I worked as a researcher at KNMI, the Dutch Weather Service, on improving the HIRLAM (until March 2012) and HARMONIE weather forecasting systems (like here and here), until my retirement on the 1st of April, 2024. These are the slides of my last presentation, on the 19th of March, 2024.
In short: My job was to predict the future, and I was paid to do this.
Recent weather forecasts using HIRLAM. Those may continue as long as I have access to the necessary input data in spite of being retired, thanks to KNMI graciously allowing this.

Both weather forecasting programs are (for the most part) written in the Fortran programming language. An "early" reference to Fortran was in the movie Hidden Figures, based on the book Hidden Figures: The American Dream and the Untold Story of the Black Women Who Helped Win the Space Race:

At ACD, it was her job to convert the engineers' equations into the computer's formula translation language - Fortran ...

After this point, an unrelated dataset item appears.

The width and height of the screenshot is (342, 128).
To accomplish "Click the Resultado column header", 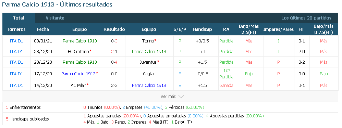I will (x=114, y=29).
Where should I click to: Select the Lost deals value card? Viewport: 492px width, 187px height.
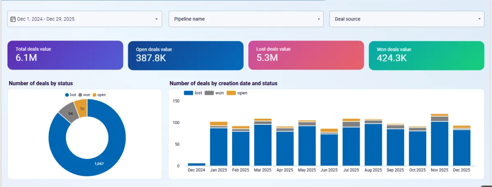click(x=306, y=55)
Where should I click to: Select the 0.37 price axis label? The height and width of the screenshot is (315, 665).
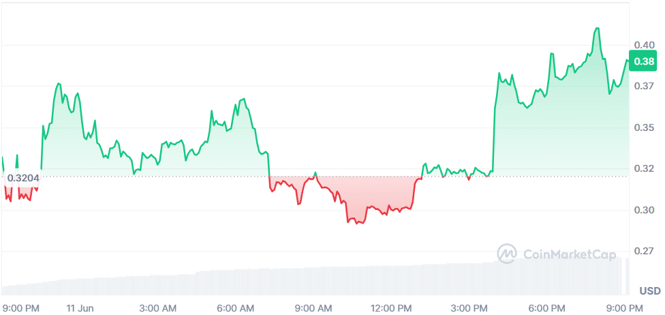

And then here is the final recognition by Congress - note how Margot Lee Shetterley mentions Fortran in her speech ... it was integral to their work in the end.

An example of my work is the reforecasting of the Feb. 1, 1953 storm for the Netherlands late 2002.

This disaster took place in the middle of the night during the 50's of the last century. If you want to get an idea of the damage done by a wall of sea water rising 6 meters above the ground your house is built on, watch this (native) footage of the March, 11th, 2011, tsunami in Japan, in broad daylight - the result of a 9.0 magnitude earthquake.

To connect this to the present: the Great Storm of 1953 led to the construction of the Delta Works as a result of its large toll on human life. The Maeslantkering is a part of this, and as Wikipedia correctly notes:

The barrier is connected to a computer system which is linked to weather and sea level data.
The weather (and sea level) data was computed by KNMI, based on HIRLAM, until late 2022.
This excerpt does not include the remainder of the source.